Stored records:

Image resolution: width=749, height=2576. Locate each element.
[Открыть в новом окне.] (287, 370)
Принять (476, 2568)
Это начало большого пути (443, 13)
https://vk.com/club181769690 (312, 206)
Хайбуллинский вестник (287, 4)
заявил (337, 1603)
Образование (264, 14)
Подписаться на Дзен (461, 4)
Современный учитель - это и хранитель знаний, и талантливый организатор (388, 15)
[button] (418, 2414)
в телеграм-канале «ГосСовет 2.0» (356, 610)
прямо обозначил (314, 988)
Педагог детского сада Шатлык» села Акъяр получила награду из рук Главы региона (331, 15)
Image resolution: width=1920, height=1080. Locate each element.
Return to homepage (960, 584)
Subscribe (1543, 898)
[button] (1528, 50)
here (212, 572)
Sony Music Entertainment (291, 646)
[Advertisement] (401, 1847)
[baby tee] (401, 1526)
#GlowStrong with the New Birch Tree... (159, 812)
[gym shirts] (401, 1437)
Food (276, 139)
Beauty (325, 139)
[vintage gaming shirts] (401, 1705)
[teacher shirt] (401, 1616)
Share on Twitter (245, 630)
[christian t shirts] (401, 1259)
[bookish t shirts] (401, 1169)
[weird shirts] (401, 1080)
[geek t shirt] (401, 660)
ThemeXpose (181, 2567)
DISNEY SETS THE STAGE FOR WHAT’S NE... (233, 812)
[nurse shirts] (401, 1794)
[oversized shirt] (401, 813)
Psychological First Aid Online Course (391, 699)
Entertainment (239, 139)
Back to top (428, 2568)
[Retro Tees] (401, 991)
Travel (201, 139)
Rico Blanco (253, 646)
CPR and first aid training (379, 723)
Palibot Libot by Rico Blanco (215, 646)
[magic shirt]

WORK ITEM: Return from the data every line that holds "width".

SOLUTION FOR THIS TASK:
Image resolution: width=749, height=2576. Locate each element.
Image resolution: width=1920, height=1080. Locate each element.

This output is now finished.